Tidak baik sambat. Orang lain mungkin lebih berat masalahnya tapi lebih tabah.
↻ Lama baca < 1 menit ↬

Kurir Yellow Fit Kitchen Catering

Pengantar makanan itu bertolak dari Kelapa Gading, Jakut. Menurut saya itu jauh dari area saya. Dia bilang 18 km. Saya cek di peta, itu benar. Lebih dekat jarak Tugu Pancoran, Jaksel, ke rumah saya, berselisih dua kilometer. Kalau ke PIM, Jaksel, dari rumah saya 26 km. Sama dengan jarak ke kantor saya dulu di Jatibaru, dekat Tanahabang, Jakpus. Kantor saya dulu di Jalan Panjang, Kebonjeruk, Jakbar, malah sejauh 30 km. Lalu?

Abaikanlah semua angka. Nyatanya saya tetap menganggap Kelapa Gading jauh karena saya tak familiar, jarang ke sana, padahal bukan terra incognita.

YANG DIMINTA ::
a – Sebutkan semua singkatan wilayah kota Jakarta yang muncul dalam tulisan tentang kurir katering, masing-masing cukup sekali.
b – Tolong lanjutkan tulisan tentang kurir katering mulai setelah kalimat terakhirnya.
Daftar setelah ini tidak dipakai sama sekali.

CUPLIKAN DATA ::
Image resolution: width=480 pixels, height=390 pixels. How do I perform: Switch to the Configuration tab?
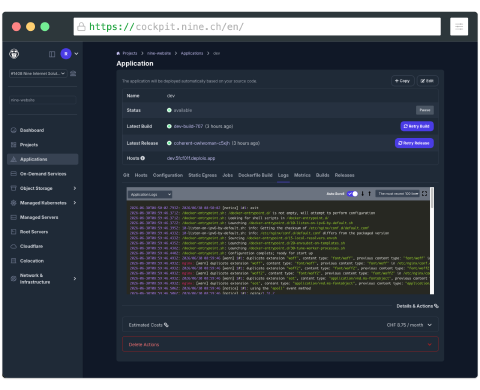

HASIL YANG DIHARAPKAN ::
a – Jakut, Jaksel, Jakpus, Jakbar

b –
Kelapa Gading sekelompok dengan aneka jarak tadi, yang jika menyangkut kantor kadang membuat gamang untuk pulang, dan hati memberat untuk berangkat.

Tentang jarak dengan tempat kerja, setiap orang punya drama masing-masing. Sangat subjektif. Di Jatibaru, dengan tarif tol lama, pergi pulang habis Rp60.000 karena melewati tiga jalan tol dan tiga tarif. Dengan Blue Bird tanpa tol setidaknya habis Rp130.000. Mahal.

Kalau dengan campuran moda angkutan umum, dari rumah harus naik ojek ke Pinangranti, ganti Transjakarta, sambung kereta api di Cawang, sambung ojek lagi dari Gondangdia ke Jatibaru. Paling mahal ongkos ojek.

Selain jarak, ongkos, dan tenaga, kesemuanya tadi juga menyangkut kesehatan mental. Sejawat saya sudah tiba di Citayam, Bogor, naik kereta, saya naik Transjakarta belum sampai TMII. Setibanya di Pinangranti naik ojek.

Kembali ke kurir katering, saya bilang alangkah repotnya, mengantarkan ke belasan alamat dari Jakut, sehari dua kali untuk makan siang dan malam. Dia hanya tertawa kecil.

“Bapak tinggal di mana?” tanya saya.

“Di belakang, Pak.”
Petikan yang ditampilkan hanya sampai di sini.